Quick Start: Developing a Craft 3 Plugin

Goodwork article image craftplugin

Creating a plugin for Craft CMS can be intimidating, but if you’re comfortable developing with Craft, we believe you’re 100% ready to take the leap! The following guide is a step-by-step process for creating and installing a Craft 3 plugin in just minutes.

Creating Your Plugin

Step #1: Create a plugin skeleton

Plugin Factory is an amazing tool that allows users to create a basic plugin framework that you can build on, and we highly recommend using it as a starting point. If you’d rather build out your plugin from scratch, you can refer to the Craft docs to set up the basic plugin structure.
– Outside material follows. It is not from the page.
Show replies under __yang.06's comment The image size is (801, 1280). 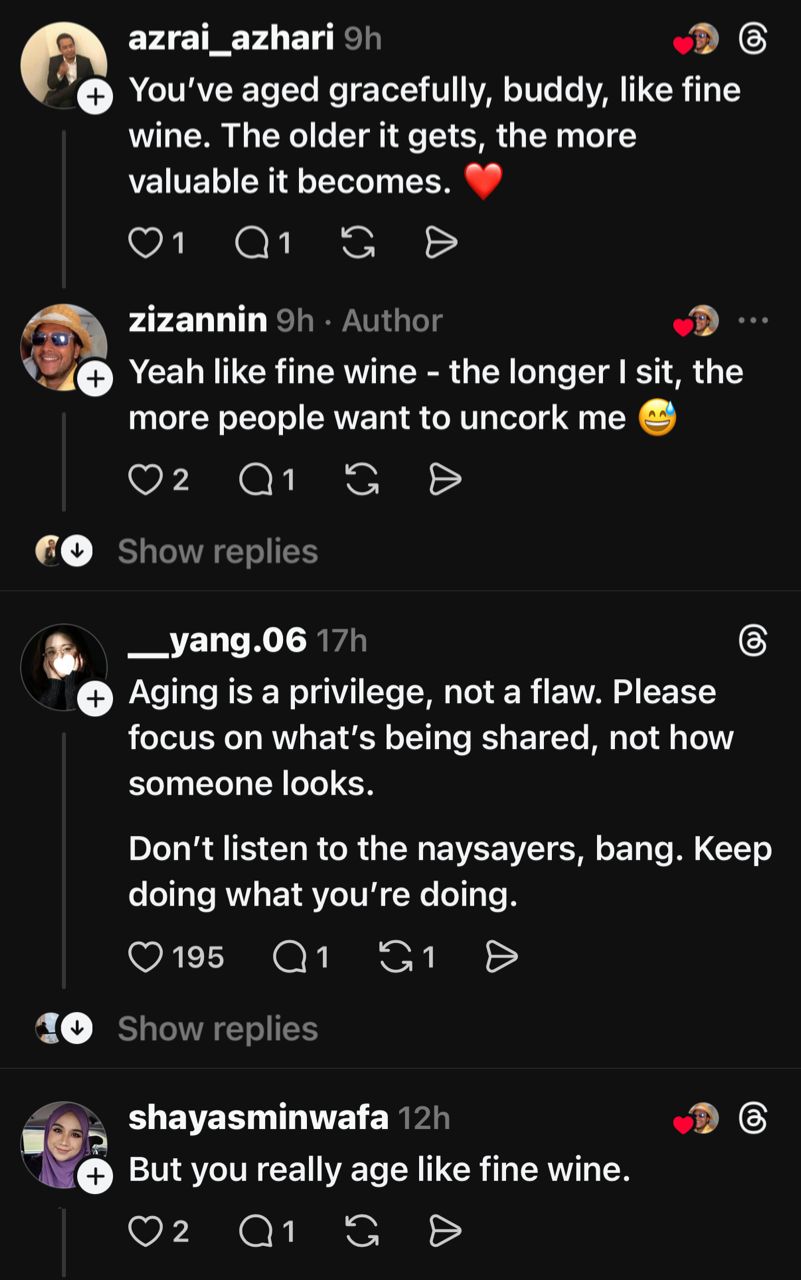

Step #2: Register your plugin with Composer

When developing a plugin you’ll want to work on it locally, without registering it with something like Packagist, so that you don’t have to push releases every time you make a change. To install a local plugin as a package you’ll need to make a few changes to your composer.json file. Add the following to your composer.json (replacing the url” with the relative path to the plugin):

{
  "minimum-stability": "dev",
  "prefer-stable": true,
  "repositories": [
    {
      "type": "path",
      "url": "./plugins/my-plugin-name"
    }
  ]
}

Step #3: Require your plugin

While Composer now knows where to find your plugin, it still hasn’t been installed by Composer. We can require” our plugin with Composer, just like we would a published package using the plugin’s package name. To find the package name look at the composer.json file inside of your plugin folder. The name property is the package name. Once you’ve found the package name, run composer require package-name to add your plugin.
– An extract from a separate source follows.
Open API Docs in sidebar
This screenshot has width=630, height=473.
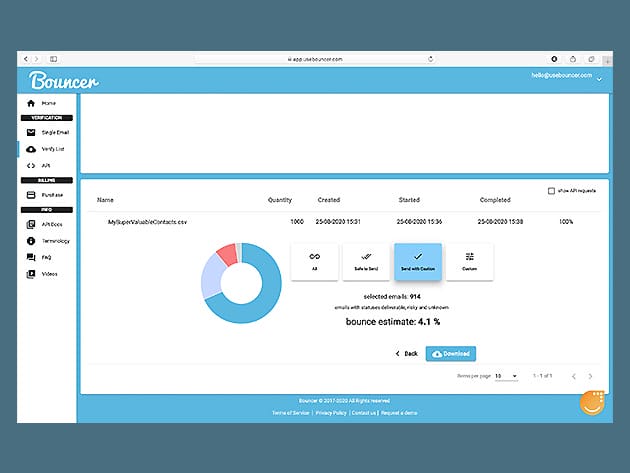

Tip: Your plugin’s name should look something like this: simplygoodwork/my-plugin-name

Because of the configuration we added in the above step, Composer will create a symlink to your plugin instead of attempting to download it from the registry like it normally would.

Step #4: Install your plugin

Your plugin should now be successfully installed by Composer, but we still need to install it with Craft. Login to your Control Panel, navigate to Settings > Plugins, and install the plugin.

Tip: To test whether your plugin is working, place some dump and die” code within your plugin’s init method, like this:

/* File: ./plugins/barracuda/src/Barracuda.php */

// ...

public function init() {
  print("Testing Plugin!");
  die();
}

// ...

If your plugin is properly installed it should show​“Testing Plugin” on a blank page when you try to visit your website or Control Panel.

Step #5: Profit

You’re done! When you’re ready to publish your plugin to be publicly accessible, follow this guide in the Craft docs: https://​docs​.craftcms​.com/​v​3​/​e​x​t​e​n​d​/​p​l​u​g​i​n​— s​t​o​r​e​.html

Plugins allow you to extend the core functionality of your Craft website, and there are hundreds already available through Craft’s plugin store (including some of our favorites). However, there are times when creating your own plugin can not only solve your own needs, but hopefully provide a valuable tool for other Craft websites. Hopefully this guide kickstarts that process!